PACHECO: I share my stories very often to tell them that I came here 28 to 29 years ago with $100 in my pocket, with no education. And I said that the American dream -- it's possible. You can do it.
SUAREZ (voice-over): That lived experience also provides hope to parents. Sgt. Pacheco said it gives families a chance to take part in something they might feel is beyond their reach and means.
PACHECO: Every so often, we will see kids -- that they don't have soccer shoes or they don't have the right equipment. So, the coaches here, including myself -- we work to get some money to purchase shoes for them and to purchase shorts and socks.
EMANUEL HERNANDEZ, SOCCER PLAYER: He's a great coach and he's really amazing. He started all of this.
PACHECO: Toss it back.
SUAREZ (voice-over): Sgt. Pacheco is a year away from retirement and with a record of 18-2 he thinks the team has plenty to learn from the game he grew up loving in Peru.
SUAREZ (on camera): Do you still do this when you're done?
PACHECO: If they allow me to I would love to do it. This is to be continued for sure.

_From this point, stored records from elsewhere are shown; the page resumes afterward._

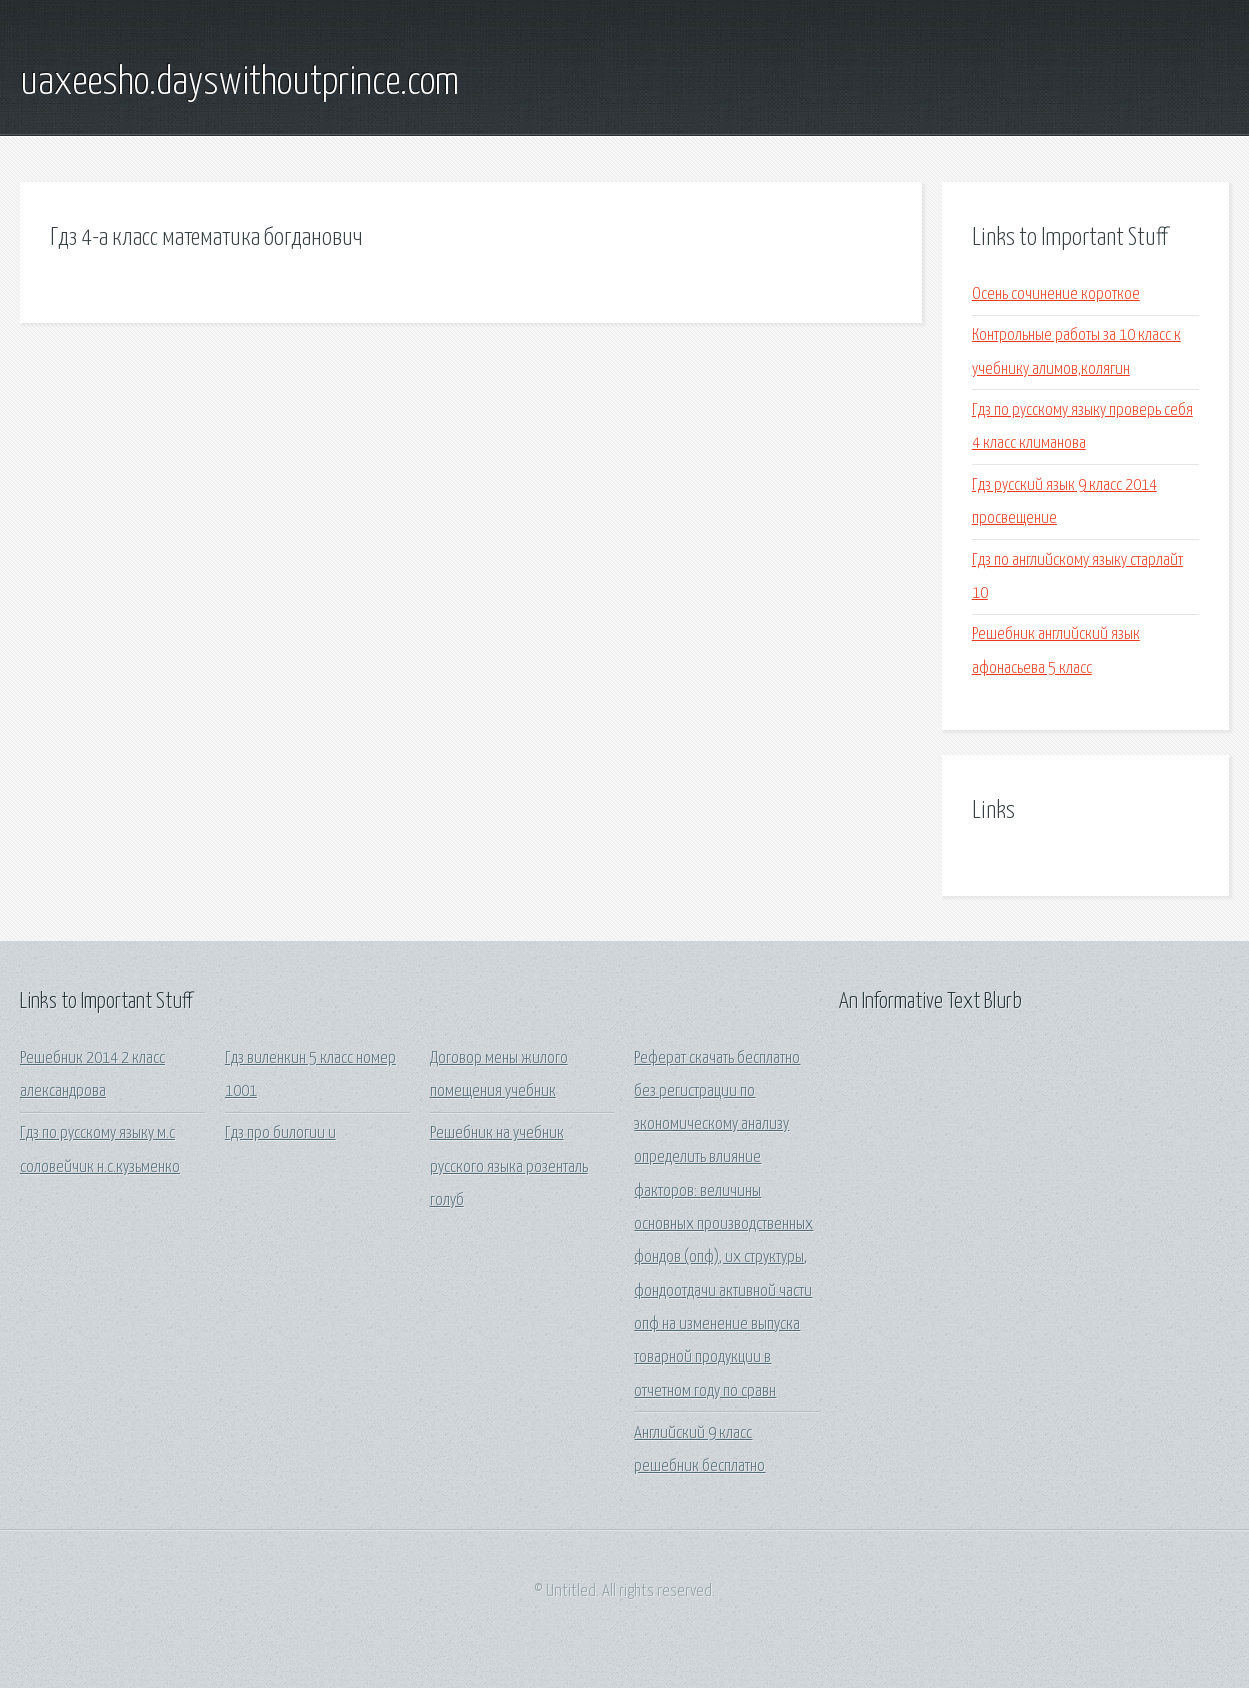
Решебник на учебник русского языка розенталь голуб (509, 1167)
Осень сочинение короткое (1056, 294)
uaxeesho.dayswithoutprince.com (239, 83)
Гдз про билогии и (280, 1133)
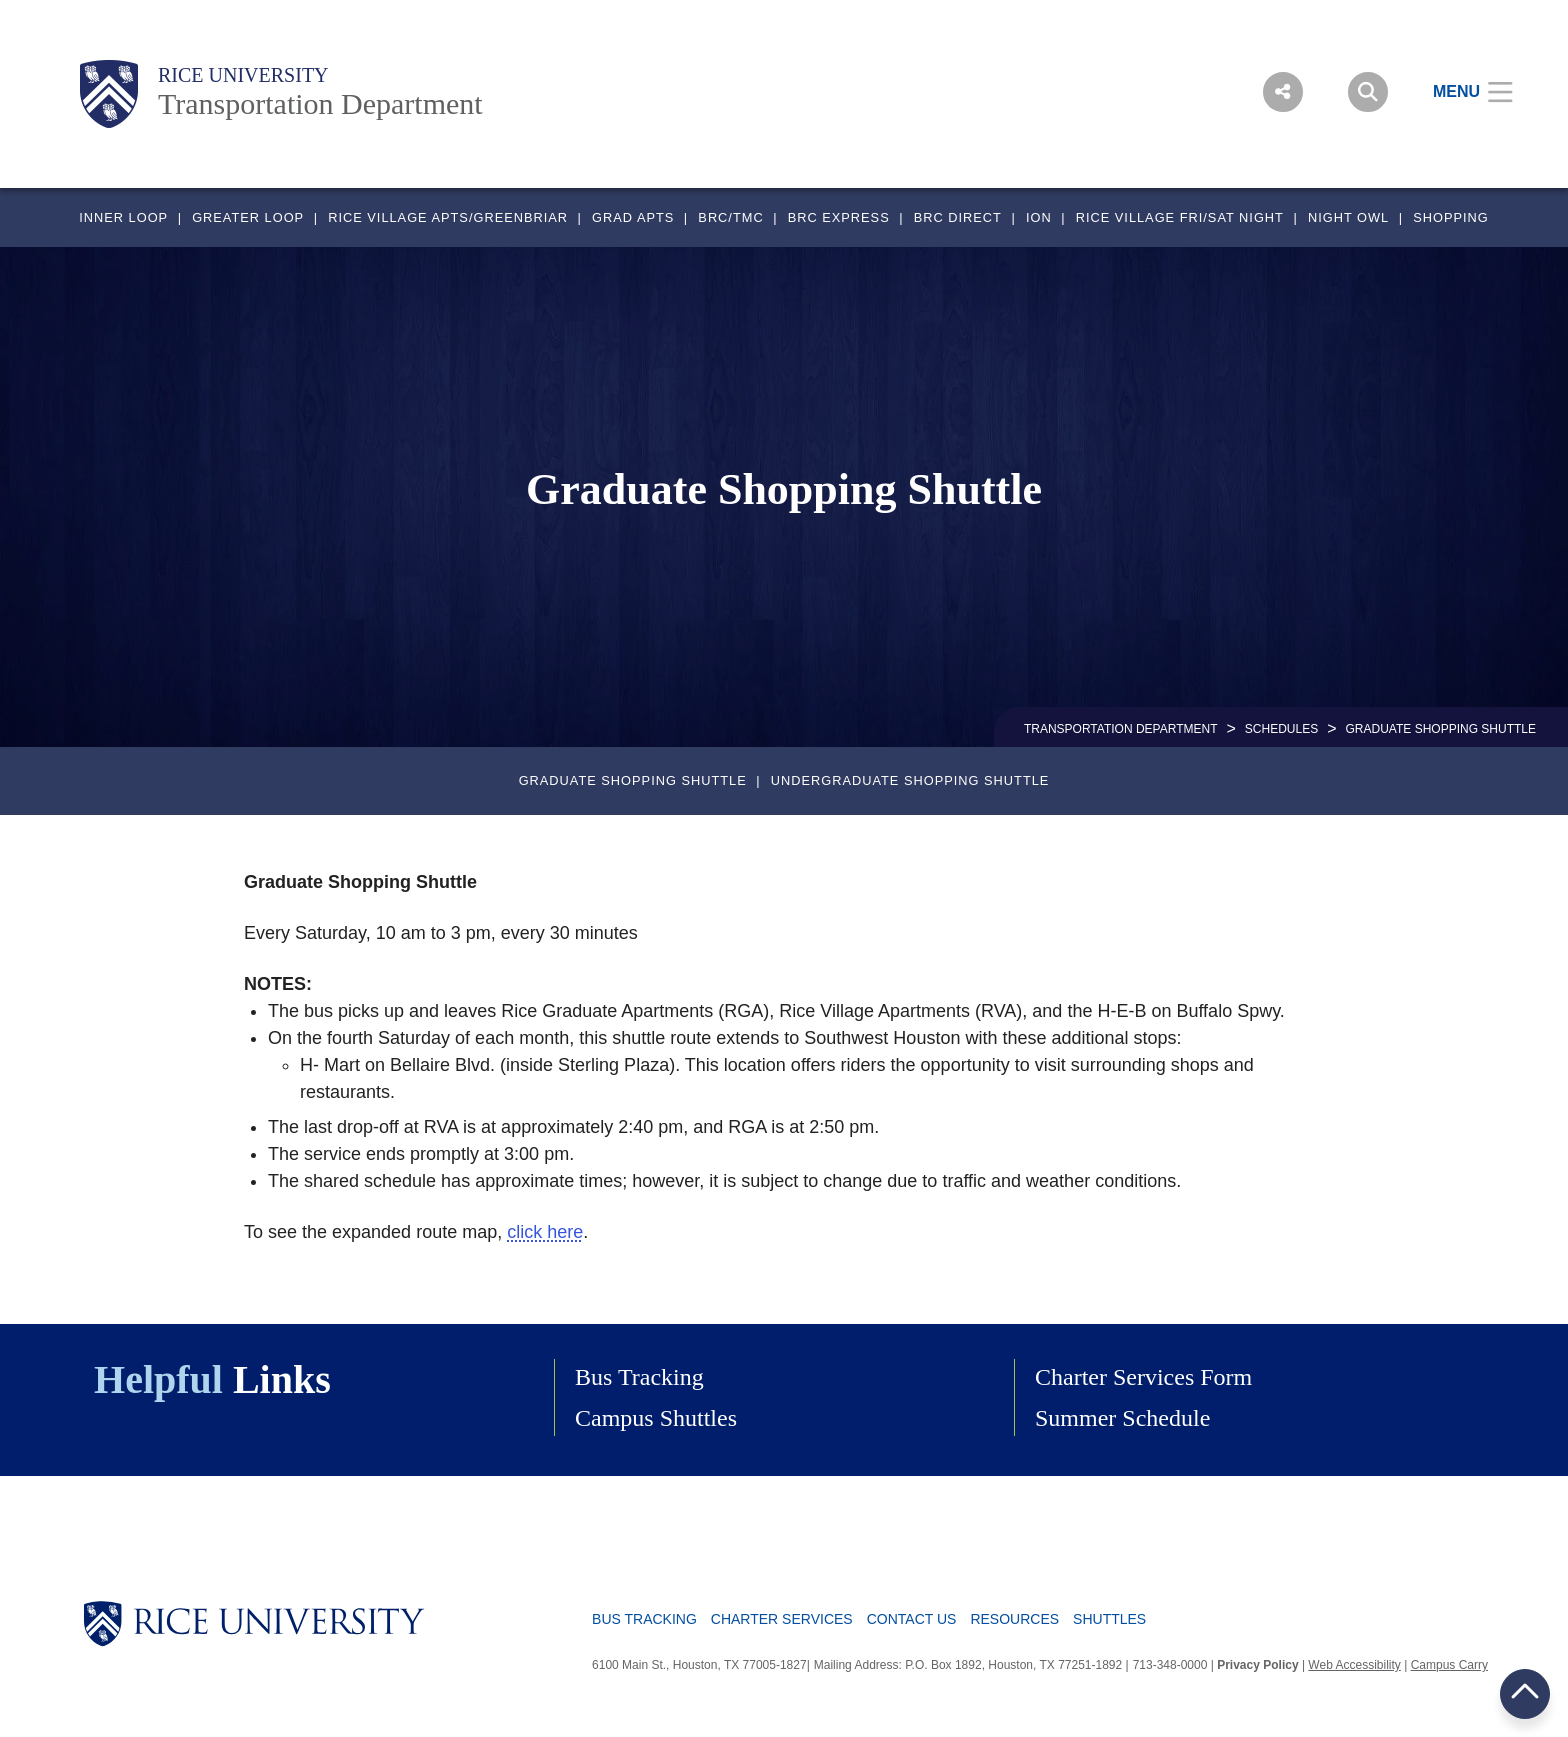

SUAREZ (voice-over): Carlos Suarez, CNN, Delray Beach, Florida.
KEILAR: And NEW DAY continues right now.
Good morning to viewers here in the U.S. and around the world. It is Friday, May 6, and I'm Brianna Keilar with Alex Marquardt here in Washington.
MARQUARDT: Great to be back with you. Thanks for having me.
KEILAR: Great to have you here. John Berman is off.
And this morning, growing concerns about what role the United States might have played in a major blow to the Russian military in Ukraine. Sources tell CNN the U.S. provided intel that helped Ukraine sink that flagship of the Russian Navy, the Moskva.